Jeff Judkins is one of those rare head coaches in college basketball who wanders out from the locker room to take in even the earliest portion of warmups instead of hiding out until the anthem. Which, in some gyms, could make him an easy target.

But not so much on Saturday afternoon at McCarthey Athletic Center, where a sellout crowd outfitted predominantly in white shirts gathered to watch another showdown against rival Brigham Young.

Not to worry. Just a T-shirt giveaway. No moral backslide into mocking Mormon missionaries intended.

“This is a good place to play,” BYU’s longtime women’s coach said, in something of a Yelp review. “It’s exciting to come here.

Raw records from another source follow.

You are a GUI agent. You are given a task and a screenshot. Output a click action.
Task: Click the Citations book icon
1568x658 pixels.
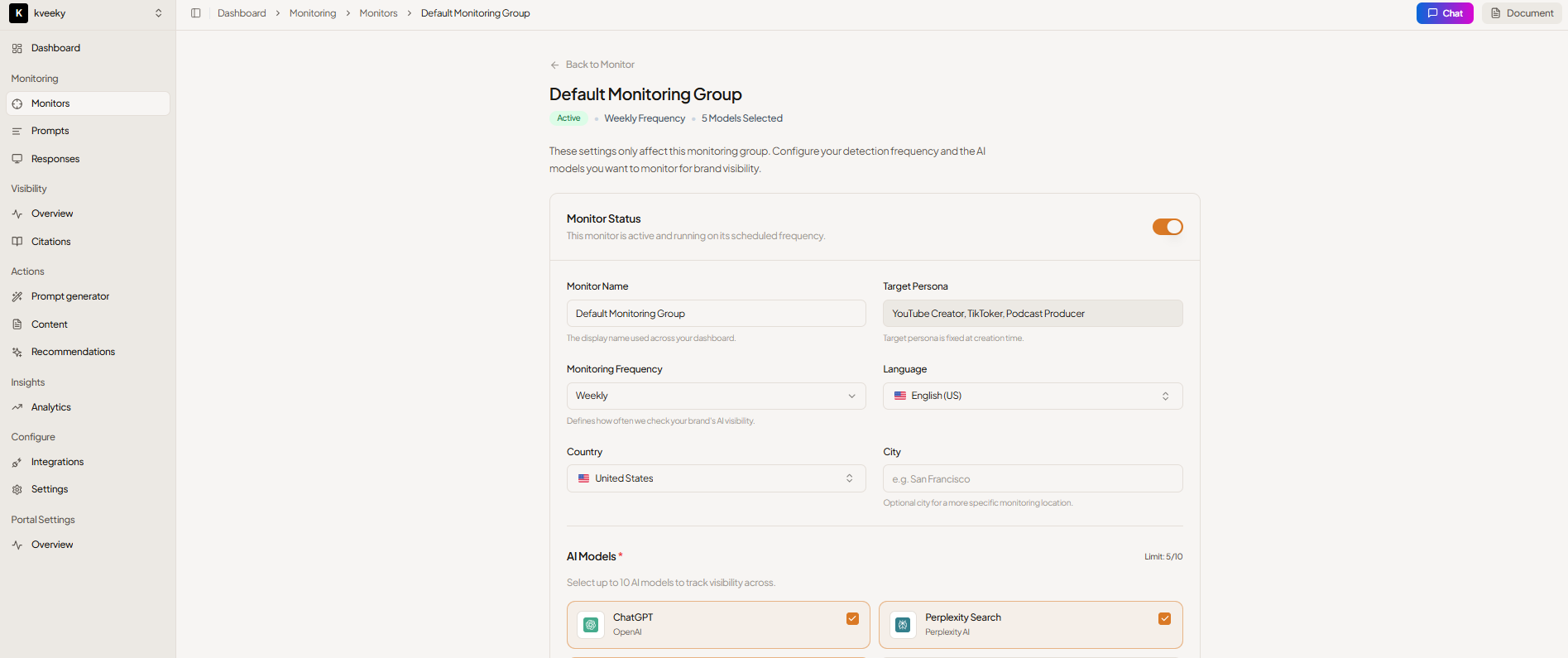click(17, 242)
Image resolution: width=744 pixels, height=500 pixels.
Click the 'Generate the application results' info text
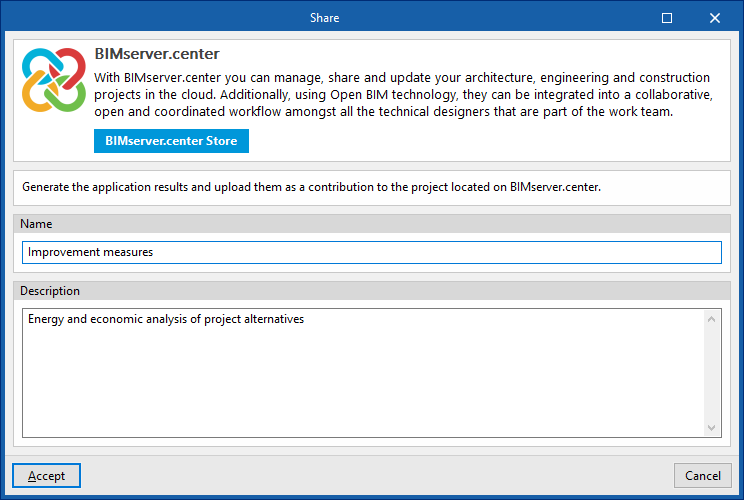(311, 187)
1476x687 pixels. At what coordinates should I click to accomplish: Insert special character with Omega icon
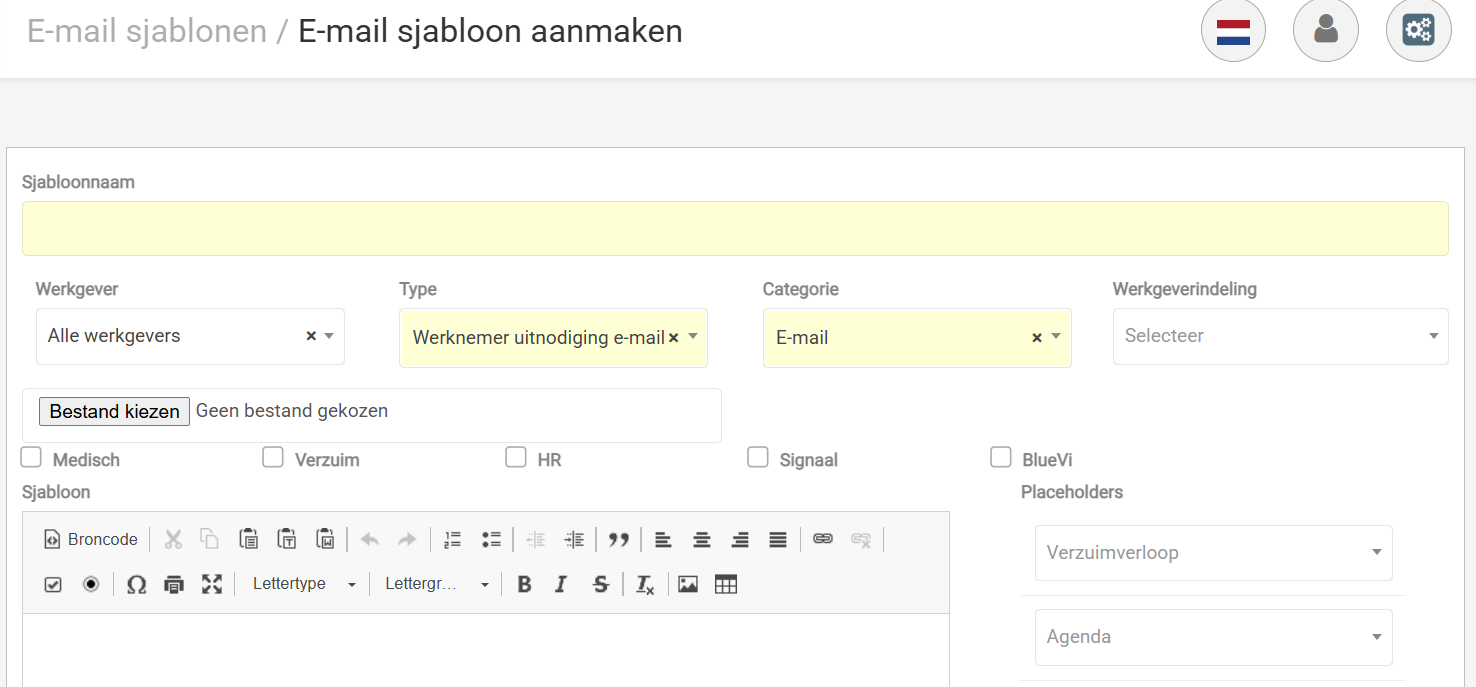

The fans are knowledgeable. I probably had five or six of them come up before the game and say, hey, congrats on 400 wins and we love watching your teams. That’s good for basketball.”

Then came the 59-44 beating from Gonzaga. Hard on the pride, but good for basketball, too, in a related way.

It was win No. 20 in a row for the Bulldogs – three shy of the program record and the longest active streak in the nation. Come this week, the school and the West Coast Conference could have their first top-10 women’s team in history.

Which leaves Gonzaga coach Lisa Fortier not conflicted, exactly, but at least multi-tracking trains of thought.

“I hesitate to create any extra pressure,” she said. “But in the locker room I’m thinking, and I do know the No. 8 team (UCLA) lost yesterday and the No. 11 team (DePaul) lost. We’ve never been ranked in the top 10, and I’m starting to think about those things – even while I’m downplaying them to the players and making sure they focus on the task at hand and other important things, like what the COG is serving for lunch today.”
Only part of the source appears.